--- THE DATA ---
____

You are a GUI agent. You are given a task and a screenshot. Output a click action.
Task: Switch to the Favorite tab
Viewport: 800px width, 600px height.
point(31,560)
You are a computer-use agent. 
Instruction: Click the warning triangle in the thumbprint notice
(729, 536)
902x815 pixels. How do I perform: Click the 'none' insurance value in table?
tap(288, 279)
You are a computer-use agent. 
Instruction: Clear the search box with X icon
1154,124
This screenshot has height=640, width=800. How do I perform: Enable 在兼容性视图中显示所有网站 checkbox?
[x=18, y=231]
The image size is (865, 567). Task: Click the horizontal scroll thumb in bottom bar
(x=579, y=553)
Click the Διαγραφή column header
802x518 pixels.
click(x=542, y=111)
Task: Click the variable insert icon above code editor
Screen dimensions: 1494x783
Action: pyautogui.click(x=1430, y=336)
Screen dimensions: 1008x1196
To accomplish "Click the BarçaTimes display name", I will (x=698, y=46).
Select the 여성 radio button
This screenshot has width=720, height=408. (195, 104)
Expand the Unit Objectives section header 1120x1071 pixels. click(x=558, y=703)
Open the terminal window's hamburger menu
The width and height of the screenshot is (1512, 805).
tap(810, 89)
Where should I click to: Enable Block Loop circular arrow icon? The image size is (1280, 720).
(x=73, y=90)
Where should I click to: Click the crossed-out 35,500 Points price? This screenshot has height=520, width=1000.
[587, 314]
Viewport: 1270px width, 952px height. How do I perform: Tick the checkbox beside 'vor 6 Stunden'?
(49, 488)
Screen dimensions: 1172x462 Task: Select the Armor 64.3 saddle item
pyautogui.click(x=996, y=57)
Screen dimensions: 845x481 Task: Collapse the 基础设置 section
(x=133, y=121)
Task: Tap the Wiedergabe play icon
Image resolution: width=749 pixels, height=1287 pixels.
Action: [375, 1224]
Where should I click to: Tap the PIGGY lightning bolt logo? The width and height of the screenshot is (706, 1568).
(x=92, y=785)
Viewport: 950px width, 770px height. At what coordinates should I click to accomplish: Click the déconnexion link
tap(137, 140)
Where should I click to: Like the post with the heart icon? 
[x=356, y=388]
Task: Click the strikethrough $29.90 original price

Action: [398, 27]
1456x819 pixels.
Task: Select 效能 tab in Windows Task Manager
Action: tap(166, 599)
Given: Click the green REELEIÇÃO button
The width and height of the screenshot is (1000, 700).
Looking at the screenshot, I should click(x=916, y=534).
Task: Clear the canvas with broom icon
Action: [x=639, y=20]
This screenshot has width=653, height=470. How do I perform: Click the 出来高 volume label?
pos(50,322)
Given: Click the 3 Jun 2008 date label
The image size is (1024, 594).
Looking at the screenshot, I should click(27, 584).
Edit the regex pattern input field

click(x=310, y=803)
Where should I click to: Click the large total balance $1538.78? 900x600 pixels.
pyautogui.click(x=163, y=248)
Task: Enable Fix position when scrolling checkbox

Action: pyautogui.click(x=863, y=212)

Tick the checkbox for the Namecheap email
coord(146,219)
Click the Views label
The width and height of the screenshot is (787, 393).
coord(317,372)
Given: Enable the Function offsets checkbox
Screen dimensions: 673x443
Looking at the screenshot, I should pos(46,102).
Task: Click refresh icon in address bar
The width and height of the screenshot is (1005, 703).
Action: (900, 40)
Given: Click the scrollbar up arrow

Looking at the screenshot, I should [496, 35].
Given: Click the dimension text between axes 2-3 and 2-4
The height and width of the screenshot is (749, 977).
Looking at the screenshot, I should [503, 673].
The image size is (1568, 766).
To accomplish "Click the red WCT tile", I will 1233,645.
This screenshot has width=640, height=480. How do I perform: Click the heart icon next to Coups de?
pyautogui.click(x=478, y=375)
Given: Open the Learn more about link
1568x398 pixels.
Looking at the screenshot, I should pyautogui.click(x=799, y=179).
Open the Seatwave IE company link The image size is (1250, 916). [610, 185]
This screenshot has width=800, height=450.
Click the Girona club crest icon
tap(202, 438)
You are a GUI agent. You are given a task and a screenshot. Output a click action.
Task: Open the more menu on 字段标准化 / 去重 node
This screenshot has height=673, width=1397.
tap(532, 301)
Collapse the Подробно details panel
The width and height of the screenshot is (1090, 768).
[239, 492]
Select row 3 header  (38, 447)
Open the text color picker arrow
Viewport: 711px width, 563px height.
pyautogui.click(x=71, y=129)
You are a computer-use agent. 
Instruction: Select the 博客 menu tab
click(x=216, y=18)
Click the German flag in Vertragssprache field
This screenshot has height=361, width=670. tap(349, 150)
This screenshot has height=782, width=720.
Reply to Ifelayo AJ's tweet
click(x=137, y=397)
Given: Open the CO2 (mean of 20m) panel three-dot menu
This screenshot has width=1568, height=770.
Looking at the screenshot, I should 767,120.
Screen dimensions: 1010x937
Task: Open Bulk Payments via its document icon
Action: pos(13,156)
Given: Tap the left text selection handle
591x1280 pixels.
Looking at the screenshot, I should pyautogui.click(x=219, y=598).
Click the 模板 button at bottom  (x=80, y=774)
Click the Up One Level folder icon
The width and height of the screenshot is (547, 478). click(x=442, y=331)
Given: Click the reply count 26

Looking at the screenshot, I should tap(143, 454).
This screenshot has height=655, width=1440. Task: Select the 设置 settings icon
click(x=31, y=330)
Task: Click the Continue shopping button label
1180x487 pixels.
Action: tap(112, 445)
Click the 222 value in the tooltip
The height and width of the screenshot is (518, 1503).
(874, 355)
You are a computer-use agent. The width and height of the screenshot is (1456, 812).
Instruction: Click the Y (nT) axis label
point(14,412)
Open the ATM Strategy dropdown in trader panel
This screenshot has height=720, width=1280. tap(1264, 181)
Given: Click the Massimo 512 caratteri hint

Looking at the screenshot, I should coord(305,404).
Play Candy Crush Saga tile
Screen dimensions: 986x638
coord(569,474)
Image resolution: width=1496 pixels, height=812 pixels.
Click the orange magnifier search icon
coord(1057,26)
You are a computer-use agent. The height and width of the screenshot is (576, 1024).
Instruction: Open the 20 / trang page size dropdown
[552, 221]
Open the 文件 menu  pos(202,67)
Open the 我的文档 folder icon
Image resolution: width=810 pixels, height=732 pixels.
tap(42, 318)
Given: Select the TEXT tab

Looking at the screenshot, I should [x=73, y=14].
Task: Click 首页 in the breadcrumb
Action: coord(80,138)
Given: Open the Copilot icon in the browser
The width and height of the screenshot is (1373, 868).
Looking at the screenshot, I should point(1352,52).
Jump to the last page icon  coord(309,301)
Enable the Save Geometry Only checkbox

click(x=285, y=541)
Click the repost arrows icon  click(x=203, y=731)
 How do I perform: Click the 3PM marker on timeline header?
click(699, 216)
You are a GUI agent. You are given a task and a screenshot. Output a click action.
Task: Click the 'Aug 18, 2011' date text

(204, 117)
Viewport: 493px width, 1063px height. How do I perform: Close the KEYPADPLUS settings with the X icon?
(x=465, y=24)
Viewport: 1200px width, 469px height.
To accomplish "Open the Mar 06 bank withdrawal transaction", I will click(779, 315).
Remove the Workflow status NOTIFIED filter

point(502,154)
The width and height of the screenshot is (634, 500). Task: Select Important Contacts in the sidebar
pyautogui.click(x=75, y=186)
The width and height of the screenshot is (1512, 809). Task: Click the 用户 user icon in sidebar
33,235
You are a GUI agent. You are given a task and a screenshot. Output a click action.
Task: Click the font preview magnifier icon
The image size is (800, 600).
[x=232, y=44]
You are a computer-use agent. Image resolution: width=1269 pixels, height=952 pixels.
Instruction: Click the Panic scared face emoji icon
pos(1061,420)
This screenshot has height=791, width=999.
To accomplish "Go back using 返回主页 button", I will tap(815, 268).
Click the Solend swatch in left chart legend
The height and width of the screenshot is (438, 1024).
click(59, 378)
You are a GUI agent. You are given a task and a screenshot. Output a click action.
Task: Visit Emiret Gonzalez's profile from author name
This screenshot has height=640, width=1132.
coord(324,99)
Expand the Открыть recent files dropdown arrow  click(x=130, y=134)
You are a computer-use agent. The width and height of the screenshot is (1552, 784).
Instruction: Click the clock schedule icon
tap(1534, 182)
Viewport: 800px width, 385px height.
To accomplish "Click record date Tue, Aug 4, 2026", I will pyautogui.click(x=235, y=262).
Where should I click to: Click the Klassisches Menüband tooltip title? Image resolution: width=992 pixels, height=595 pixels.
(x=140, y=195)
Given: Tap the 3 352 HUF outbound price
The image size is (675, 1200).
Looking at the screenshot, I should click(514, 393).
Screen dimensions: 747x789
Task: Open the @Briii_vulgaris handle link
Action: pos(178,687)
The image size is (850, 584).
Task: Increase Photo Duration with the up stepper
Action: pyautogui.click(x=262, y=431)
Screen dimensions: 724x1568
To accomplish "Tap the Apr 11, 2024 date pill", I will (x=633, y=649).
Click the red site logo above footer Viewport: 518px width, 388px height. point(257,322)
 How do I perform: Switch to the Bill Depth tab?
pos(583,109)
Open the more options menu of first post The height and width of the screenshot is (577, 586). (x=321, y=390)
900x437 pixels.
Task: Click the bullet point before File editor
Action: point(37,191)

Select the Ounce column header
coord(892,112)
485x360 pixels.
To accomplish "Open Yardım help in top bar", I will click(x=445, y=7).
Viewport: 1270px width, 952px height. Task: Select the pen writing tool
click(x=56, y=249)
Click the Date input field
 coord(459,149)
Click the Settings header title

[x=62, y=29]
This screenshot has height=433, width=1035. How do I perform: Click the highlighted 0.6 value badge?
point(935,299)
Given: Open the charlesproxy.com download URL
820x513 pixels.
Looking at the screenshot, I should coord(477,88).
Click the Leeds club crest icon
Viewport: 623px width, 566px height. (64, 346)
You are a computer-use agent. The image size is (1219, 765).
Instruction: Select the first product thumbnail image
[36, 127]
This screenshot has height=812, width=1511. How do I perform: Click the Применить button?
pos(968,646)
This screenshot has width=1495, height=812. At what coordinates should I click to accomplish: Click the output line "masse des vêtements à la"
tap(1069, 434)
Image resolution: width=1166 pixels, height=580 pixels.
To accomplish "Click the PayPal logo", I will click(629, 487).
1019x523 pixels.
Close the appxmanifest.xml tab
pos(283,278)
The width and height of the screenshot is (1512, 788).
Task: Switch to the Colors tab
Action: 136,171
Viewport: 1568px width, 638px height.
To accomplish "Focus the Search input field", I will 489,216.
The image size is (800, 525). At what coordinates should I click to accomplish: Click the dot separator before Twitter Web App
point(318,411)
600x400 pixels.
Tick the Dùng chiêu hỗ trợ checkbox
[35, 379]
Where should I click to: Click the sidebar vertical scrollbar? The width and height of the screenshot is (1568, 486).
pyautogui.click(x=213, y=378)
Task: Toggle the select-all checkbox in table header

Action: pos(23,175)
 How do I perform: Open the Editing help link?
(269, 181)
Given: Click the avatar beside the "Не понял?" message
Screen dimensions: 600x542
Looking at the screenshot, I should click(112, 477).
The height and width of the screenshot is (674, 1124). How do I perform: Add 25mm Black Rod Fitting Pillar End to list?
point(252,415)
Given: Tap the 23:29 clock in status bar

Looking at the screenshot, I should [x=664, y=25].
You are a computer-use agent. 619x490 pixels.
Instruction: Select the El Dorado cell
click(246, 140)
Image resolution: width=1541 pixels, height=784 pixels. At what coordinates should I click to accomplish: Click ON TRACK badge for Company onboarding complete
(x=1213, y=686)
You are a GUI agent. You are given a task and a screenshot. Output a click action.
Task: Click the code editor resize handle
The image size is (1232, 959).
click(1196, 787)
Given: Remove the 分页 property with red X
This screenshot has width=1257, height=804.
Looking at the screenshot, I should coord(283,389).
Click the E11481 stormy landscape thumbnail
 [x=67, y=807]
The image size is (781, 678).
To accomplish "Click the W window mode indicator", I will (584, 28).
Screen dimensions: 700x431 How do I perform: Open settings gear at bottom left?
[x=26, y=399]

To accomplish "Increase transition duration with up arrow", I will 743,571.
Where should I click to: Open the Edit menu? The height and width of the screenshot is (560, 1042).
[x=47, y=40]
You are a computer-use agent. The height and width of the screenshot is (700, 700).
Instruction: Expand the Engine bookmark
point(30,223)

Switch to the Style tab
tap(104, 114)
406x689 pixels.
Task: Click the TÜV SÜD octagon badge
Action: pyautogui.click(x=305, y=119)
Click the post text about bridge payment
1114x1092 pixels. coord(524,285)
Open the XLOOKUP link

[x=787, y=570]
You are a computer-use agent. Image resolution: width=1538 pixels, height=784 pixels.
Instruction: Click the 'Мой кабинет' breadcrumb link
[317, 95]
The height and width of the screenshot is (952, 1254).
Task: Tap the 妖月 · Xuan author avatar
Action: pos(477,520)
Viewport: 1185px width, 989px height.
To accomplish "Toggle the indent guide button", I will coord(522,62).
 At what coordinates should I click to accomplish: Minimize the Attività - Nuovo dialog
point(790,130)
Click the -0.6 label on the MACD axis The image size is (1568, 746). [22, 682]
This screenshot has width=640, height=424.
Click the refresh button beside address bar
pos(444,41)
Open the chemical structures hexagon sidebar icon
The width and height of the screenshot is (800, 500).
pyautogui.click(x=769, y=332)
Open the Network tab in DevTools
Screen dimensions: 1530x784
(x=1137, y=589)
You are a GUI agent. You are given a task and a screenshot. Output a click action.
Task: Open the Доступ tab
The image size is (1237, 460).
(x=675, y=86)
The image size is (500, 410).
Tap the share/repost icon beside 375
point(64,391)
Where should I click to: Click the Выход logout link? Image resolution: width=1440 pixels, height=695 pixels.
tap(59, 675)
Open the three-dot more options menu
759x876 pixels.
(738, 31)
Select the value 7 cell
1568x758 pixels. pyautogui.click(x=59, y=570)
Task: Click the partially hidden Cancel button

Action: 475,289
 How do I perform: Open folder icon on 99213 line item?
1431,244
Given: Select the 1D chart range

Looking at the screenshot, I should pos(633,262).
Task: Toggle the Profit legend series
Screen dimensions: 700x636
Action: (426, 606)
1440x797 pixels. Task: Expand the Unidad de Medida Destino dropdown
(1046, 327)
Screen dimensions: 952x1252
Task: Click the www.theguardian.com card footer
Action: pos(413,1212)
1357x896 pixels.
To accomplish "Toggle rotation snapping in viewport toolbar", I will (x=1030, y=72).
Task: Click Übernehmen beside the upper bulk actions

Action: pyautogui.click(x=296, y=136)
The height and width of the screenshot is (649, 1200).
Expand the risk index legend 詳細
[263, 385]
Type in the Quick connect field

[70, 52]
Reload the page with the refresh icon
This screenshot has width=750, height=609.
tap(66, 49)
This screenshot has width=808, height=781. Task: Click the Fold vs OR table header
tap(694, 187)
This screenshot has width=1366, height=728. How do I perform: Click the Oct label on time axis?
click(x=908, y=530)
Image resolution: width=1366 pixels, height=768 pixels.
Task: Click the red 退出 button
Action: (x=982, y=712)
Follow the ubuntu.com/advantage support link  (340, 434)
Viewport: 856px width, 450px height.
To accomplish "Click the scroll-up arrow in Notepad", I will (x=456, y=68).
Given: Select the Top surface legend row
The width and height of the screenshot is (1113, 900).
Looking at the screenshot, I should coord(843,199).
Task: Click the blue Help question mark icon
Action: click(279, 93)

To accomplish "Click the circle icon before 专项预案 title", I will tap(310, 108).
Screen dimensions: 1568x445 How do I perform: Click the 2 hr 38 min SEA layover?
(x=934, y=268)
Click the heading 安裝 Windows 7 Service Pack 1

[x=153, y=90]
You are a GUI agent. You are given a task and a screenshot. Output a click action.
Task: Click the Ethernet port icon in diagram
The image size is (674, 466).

____

--- WHAT TO DO ---
Above are the records; please copy exactly their first line and each line after it through the line containing "Screen dimensions: 1008x1196", and no line after that.

--- RESPONSE BOX ---
You are a GUI agent. You are given a task and a screenshot. Output a click action.
Task: Switch to the Favorite tab
Viewport: 800px width, 600px height.
point(31,560)
You are a computer-use agent. 
Instruction: Click the warning triangle in the thumbprint notice
(729, 536)
902x815 pixels. How do I perform: Click the 'none' insurance value in table?
tap(288, 279)
You are a computer-use agent. 
Instruction: Clear the search box with X icon
1154,124
This screenshot has height=640, width=800. How do I perform: Enable 在兼容性视图中显示所有网站 checkbox?
[x=18, y=231]
The image size is (865, 567). Task: Click the horizontal scroll thumb in bottom bar
(x=579, y=553)
Click the Διαγραφή column header
802x518 pixels.
click(x=542, y=111)
Task: Click the variable insert icon above code editor
Screen dimensions: 1494x783
Action: pyautogui.click(x=1430, y=336)
Screen dimensions: 1008x1196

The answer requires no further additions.